MatteoCeresa  ceresa@coldiretti.it                                                                                                                                                                                     

Alpeggi alto comasco

(08.12.09) Caro Corti, ringrazio per le notizie sulla Priula ed il resto. Sono un estimatore e ricercatore del culto di S.Lucio protettore degli alpigiani,dei casari e dei formaggiai e mi piacerebbe fare qualcosa che lo facesse conoscere meglio: credo che tu potresti darmi qualche idea. Sono preoccupato come in alcune zone che conosco e percorro (Alto Lario Occ. Val Cavargna gli alpeggi stiano chiudendo anche per la concorrenza dei proprietari di grandi gregi di pecore, che all'asta dei comuni battono i piccoli alpigiani. Cosa mi dici al proposito?. Ciao Pierfranco Mastalli pierfrancomastalli@libero.it

Caro Pierfranco, delle pecore con la brucellosi della Cavargna ci siamo occupati la scorsa estate con l'articolo Inforegioni15.09.09.htm  Non ci sono, però, pecorai cattivi e vaccari buoni. Le speculazioni le fanno anche grandi allevatori di bovini della pianura che affittano gli alpeggi per mandare su quattro bestie da carne e incassare contributi e diritti di spandimento liquami. Ci sono anche pastori ovini seri che gestiscono bene i greggi ed alcuni pascoli sono adatti per le pecore. Il principio dovrebbe essere: priorità a chi carica con adeguato numero di bovini e caprini da latte e caseifica in alpeggio; se questo non è possibile  piuttosto che bovini da carne o altre bestie non custodite (o un numero assolutamente insufficiente di bovini da latet) meglio un gregge ovino di adeguate dimensioni (nè troppo grande nè troppo piccolo) sorvegliato e ben gestito.

Yak sulle Dolomiti?

(30.11.12) Nessun pregiudizio sullo yak, ma possibile che le care razze locali siano già superate? Con chi è stato fatto il confronto per cui gli yak sarebbero meglio di bovini ovini e caprini? con le frisone? mi sembra inoltre un po' superficiale dire che la re-introduzione dello yak aumenta la biodiversità.

www.agricolturaitalianaonline.gov.it/contenuti/attivita_ministro/italia/gli_spazzini_del_bosco_sulle_dolomiti_bellunesi
saluti Andrea Pasqualotto
endriupasq@hotmail.com

 

Brisaula e grano saraceno

(30.11.09) Grazie signor Corti e ruralpini, l'informazione sulla "brisaula" ci voleva!

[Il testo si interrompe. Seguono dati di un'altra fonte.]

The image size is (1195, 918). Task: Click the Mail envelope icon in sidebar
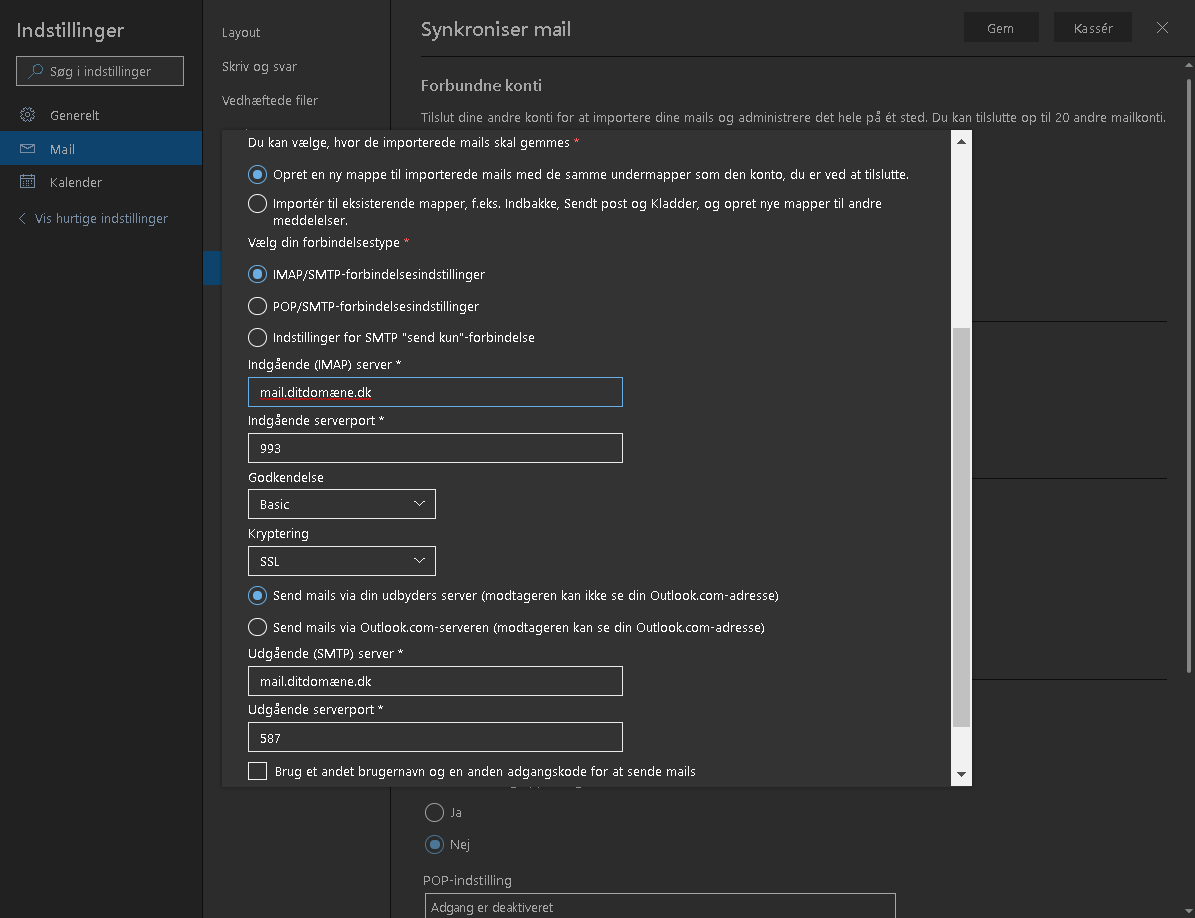[x=28, y=149]
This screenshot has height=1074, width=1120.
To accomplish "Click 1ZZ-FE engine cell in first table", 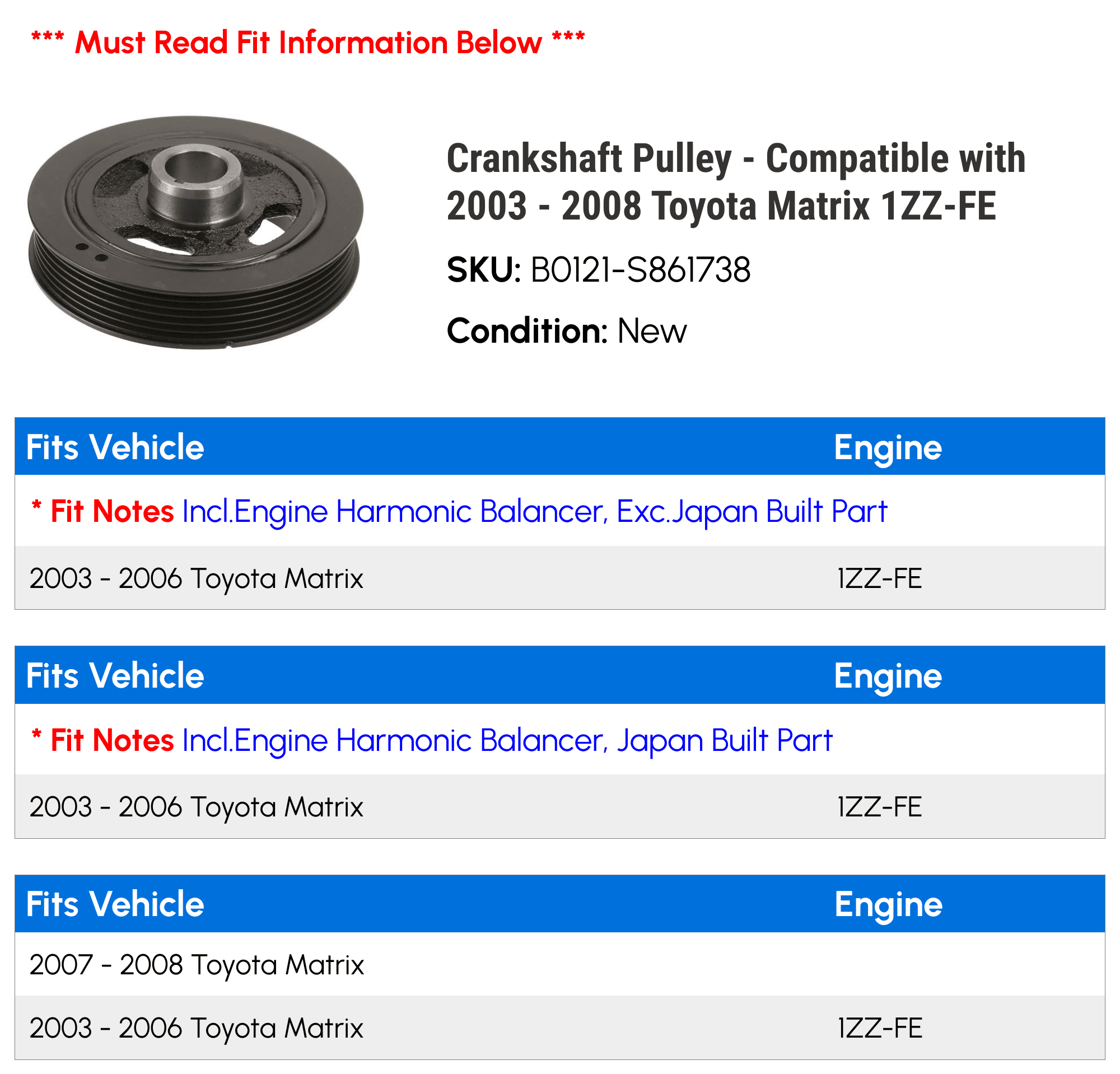I will pyautogui.click(x=879, y=578).
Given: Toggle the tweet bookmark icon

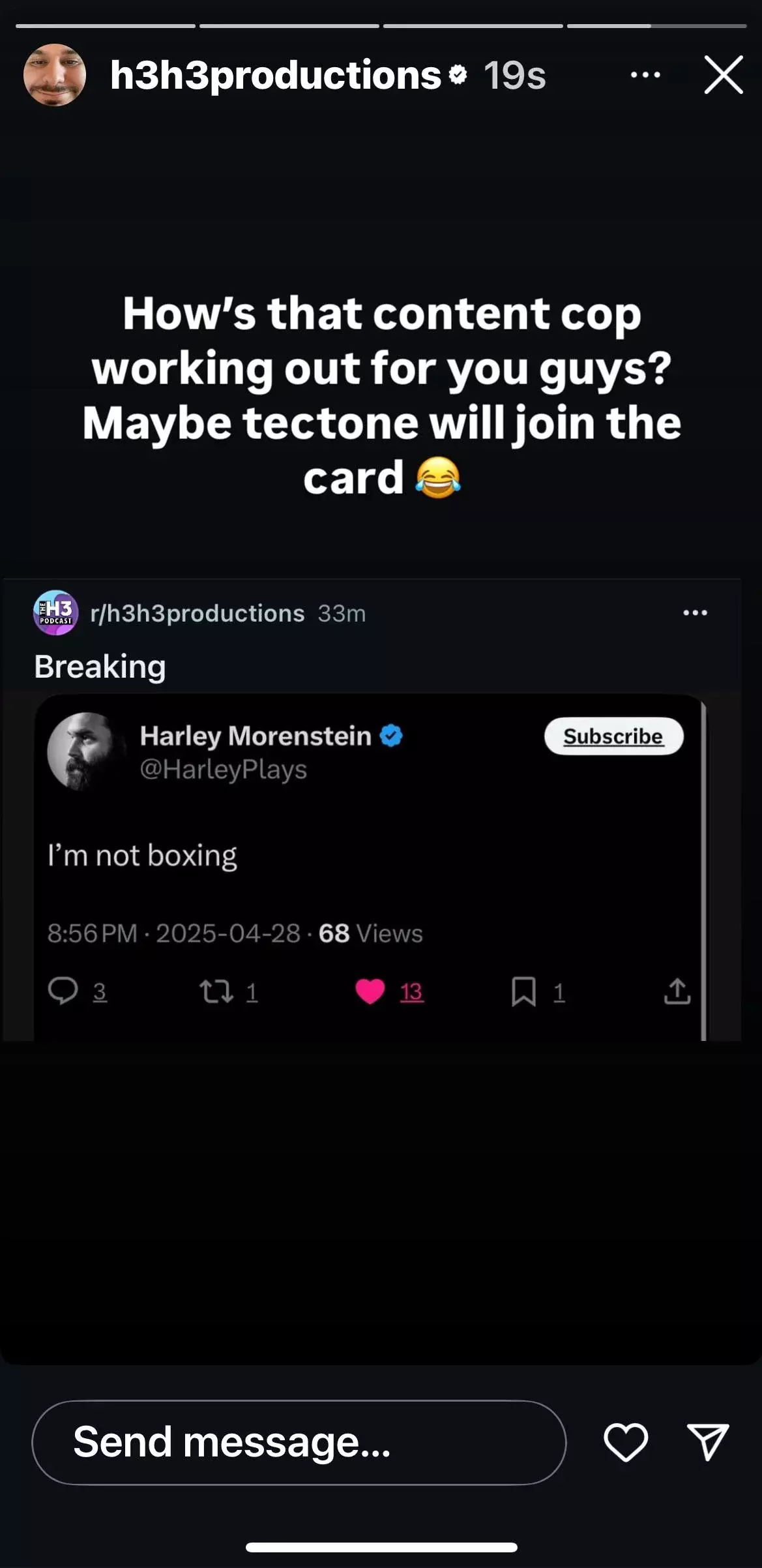Looking at the screenshot, I should coord(523,991).
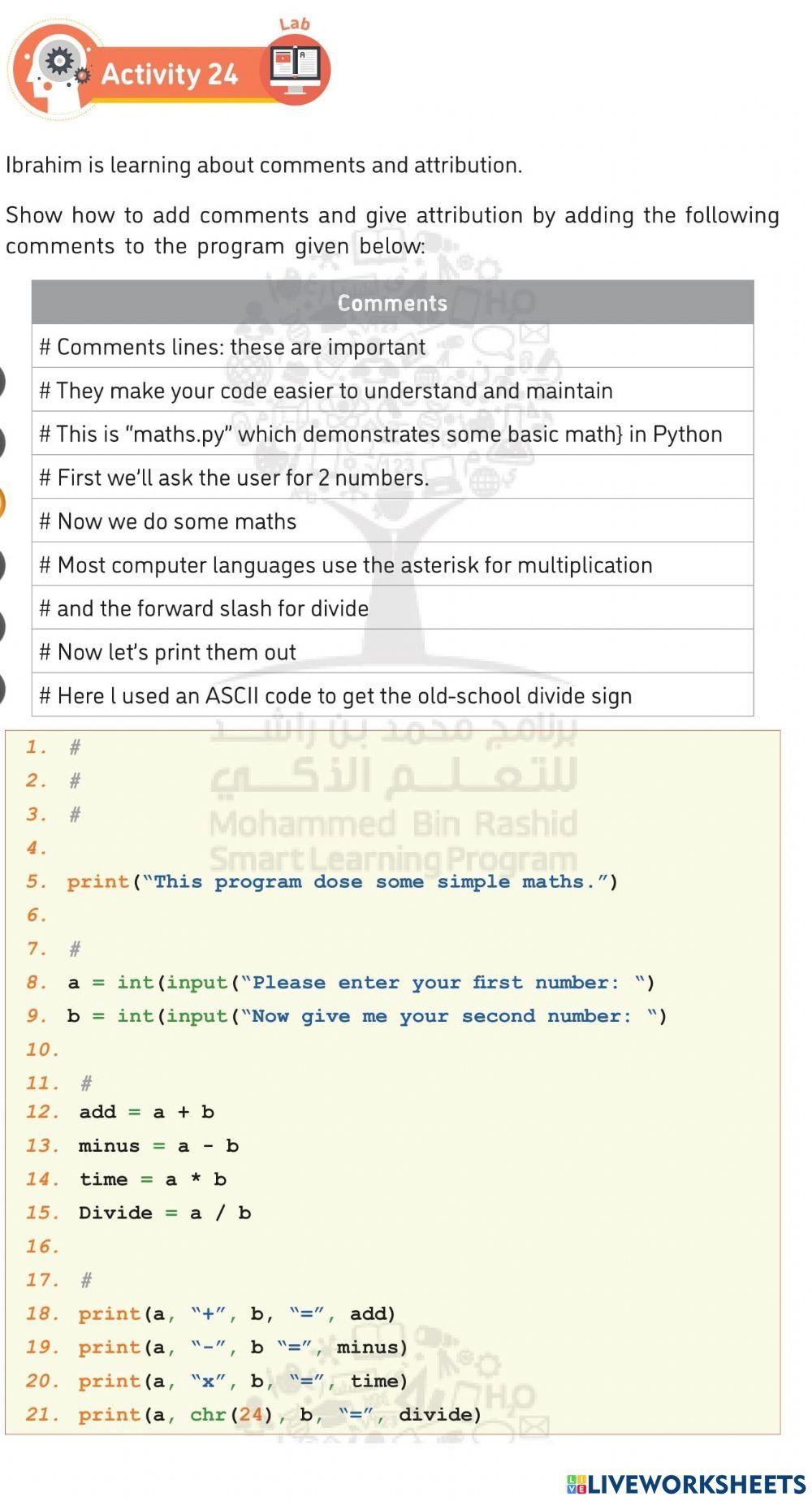Click the comment placeholder on code line 11
Viewport: 812px width, 1501px height.
pyautogui.click(x=87, y=1084)
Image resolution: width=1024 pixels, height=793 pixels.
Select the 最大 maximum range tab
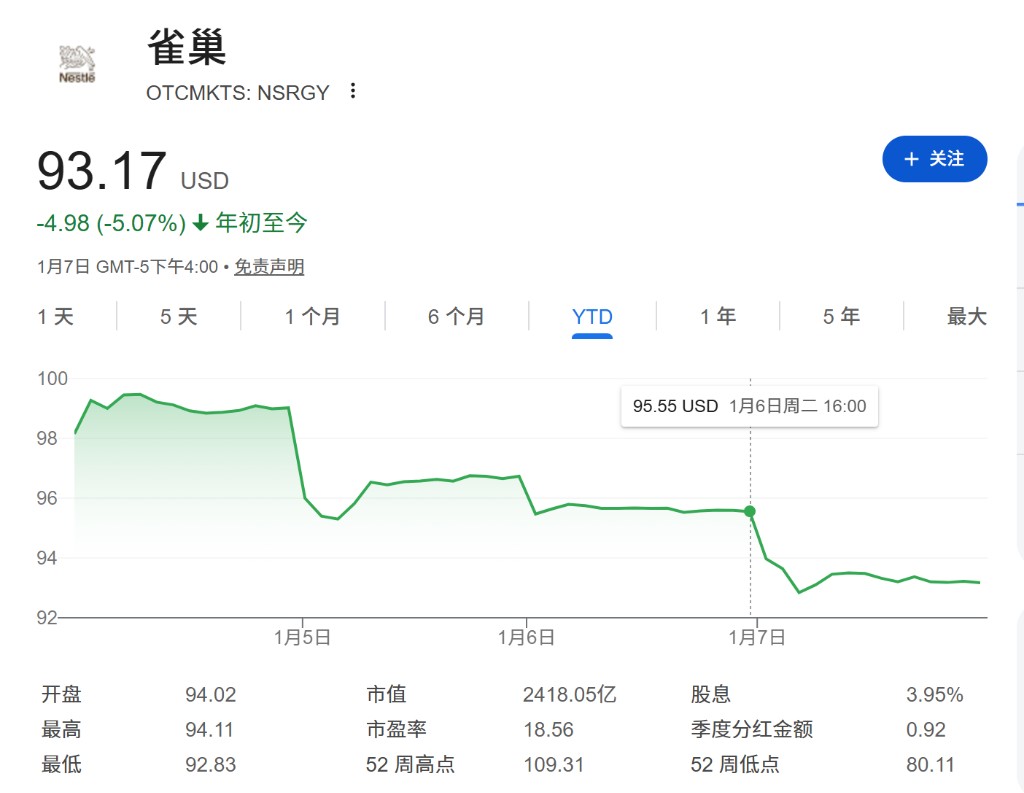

Chissà che i Valtellna possa cambiare qualcosa. Anch'io al museo Molino del Dosso, mi batto a ragione con visitatori che si entusiasmano del grano Saraceno: rispondo che il prodotto è importato totalmente dall'estero, fanno fatica a crederlo, quasi fossi geloso di quella delizia che arriva da 3.000 km. Spiego che in Valtellina a differenza abbiamo ancora varietà di granoturco da polenta assai più importante e di grande resa. che si sta disperdendo per la non seminagione,
Chissà che  anche su questo prodotto arrivi il momento di fare il punto, non per denigrarlo ma far capire che il Saraceno è di tutti noi, da poterlo mangiare con ricette che ognuno gode senza essere catechizzati che quella vera e originale si mangia solo a Teglio. Sfatare quete certezze, farebbero bene al prodotto anche se la semente di Varietà "grano saraceno Valtellina" ben acclimatato si è disperso per sempre, proprio per la non seminagione. Serafino Vaninetti (via facebook)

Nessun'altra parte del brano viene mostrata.